Honestly, only if it’s a really good thing for them, I don’t think they should do it for the sake of ‘yeah there’s someone else,’ and I have heard stories from people where they’ve tried to get either the guy or the girl has approached them as a single person, and pulled them in as a dating thing, and then gone ‘oh, we’d like to introduce you,’ and actually introduce their actual partner.
Yes.
It’s a nasty thing to do.
I’ve got a blog post on that! (How to fool a unicorn: The Silver Bullet)
It’s one of those things where you’re just like, ‘that’s a lot a) that’s a lot of work, b) that’s a really shitty thing to do to someone. Don’t do that!
It’s very often tried and very rarely done well. If it’s done well, you literally never know.

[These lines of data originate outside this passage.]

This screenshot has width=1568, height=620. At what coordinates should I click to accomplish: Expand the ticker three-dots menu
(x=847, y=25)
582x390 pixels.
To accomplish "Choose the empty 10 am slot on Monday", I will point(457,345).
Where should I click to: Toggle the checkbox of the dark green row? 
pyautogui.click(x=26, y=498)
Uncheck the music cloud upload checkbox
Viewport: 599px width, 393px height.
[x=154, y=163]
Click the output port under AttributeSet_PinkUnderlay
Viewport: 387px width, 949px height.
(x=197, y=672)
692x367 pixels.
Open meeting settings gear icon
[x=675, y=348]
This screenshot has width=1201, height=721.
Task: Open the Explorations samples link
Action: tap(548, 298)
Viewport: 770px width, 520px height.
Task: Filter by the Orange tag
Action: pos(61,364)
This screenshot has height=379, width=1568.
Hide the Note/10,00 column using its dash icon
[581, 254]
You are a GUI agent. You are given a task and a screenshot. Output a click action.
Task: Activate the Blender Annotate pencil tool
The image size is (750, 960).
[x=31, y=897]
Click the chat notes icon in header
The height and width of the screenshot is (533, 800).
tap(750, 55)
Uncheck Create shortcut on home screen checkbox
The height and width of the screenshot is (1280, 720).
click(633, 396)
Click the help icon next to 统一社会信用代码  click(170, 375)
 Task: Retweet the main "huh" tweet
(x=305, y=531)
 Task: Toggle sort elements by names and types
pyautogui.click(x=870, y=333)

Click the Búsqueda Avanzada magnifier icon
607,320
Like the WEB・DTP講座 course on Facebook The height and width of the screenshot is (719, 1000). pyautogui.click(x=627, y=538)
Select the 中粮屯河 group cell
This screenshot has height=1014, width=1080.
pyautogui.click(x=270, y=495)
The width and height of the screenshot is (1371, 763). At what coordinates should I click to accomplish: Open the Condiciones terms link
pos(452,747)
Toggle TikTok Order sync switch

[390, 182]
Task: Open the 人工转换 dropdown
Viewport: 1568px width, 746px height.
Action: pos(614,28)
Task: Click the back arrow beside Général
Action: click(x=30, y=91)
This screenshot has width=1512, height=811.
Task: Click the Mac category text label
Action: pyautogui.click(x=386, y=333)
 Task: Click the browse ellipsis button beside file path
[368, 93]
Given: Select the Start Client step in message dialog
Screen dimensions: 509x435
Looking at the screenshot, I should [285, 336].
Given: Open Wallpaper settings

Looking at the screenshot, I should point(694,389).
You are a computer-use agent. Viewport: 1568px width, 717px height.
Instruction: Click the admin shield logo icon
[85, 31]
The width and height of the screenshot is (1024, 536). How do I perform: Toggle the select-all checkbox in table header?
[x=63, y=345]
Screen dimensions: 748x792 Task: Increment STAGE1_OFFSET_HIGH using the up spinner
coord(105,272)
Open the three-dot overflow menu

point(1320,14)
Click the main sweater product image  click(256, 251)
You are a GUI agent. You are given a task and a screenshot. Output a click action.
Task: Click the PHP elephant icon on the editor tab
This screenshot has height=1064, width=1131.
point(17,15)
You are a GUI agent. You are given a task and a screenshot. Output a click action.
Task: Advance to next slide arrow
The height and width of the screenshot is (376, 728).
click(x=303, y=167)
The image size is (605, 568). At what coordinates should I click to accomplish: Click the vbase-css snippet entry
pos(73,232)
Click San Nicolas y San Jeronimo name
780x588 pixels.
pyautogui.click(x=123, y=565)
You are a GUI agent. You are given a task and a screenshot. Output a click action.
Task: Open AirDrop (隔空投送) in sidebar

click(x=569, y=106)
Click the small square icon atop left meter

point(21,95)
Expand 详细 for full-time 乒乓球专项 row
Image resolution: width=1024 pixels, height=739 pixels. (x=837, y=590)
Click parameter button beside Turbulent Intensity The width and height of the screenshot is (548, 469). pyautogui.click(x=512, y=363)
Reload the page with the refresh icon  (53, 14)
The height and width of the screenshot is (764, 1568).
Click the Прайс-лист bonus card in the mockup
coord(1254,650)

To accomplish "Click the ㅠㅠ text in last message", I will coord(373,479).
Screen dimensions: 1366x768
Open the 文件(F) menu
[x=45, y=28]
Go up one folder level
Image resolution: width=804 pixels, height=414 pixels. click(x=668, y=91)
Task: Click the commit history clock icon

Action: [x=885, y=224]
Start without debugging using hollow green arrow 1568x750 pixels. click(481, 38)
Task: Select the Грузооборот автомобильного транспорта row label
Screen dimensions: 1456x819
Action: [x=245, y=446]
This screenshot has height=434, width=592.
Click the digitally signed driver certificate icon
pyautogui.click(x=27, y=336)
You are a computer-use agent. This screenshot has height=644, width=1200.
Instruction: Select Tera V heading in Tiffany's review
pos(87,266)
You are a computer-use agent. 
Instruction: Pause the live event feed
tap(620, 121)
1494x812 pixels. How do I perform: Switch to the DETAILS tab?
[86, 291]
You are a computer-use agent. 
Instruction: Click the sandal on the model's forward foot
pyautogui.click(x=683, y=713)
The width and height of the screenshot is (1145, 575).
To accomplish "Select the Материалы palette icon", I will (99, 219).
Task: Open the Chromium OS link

Seems like a lot of effort. I mean, I like straight talking. It’s one of the things I really like about both sides of the scene. It’s the straightforward honesty. I’m looking for sex. I’m looking for kink. I’m looking for someone to play with. I’m looking for someone to be my partner for ever. Or one of my multiple partners. And I really like this. It’s actually something, in more vanilla life is..amiss. I like it very direct, but I think an element of that would help most people’s relationships. That kind of ‘well what do I actually want?’ and the ability to say it. And if it’s not right for both of you then it’s not, and people have emotional egos and all that kind of thing, and egos get bruised I think. It’s also a reality sometimes you will get rejected, and it sucks. Even if it’s just on a night out, you know. That sucks. And that’s part of it. If that’s what you’re looking for, that’s kind of okay? No-one is going to be the right thing for everyone every time. It still sucks when it’s someone you quite like and, you know. Or everyone else seems to be getting it right and getting it together, and you’re like ‘Sigh. I’ll just go home then’. You know. I think there’s that side of it, which can be missed, because we are talking about all the wonderful swinging times we’re having, and they are. They’re great! I really enjoy myself. But, you know. You’ll always get an ebb and flow. I think whether you are a couple or single, the key is knowing what you actually want and why. If you’re not sure, wait. Find it because it’s right, not just because you have to tick it off a list. It’s not going to be great. And not everything’s for everyone.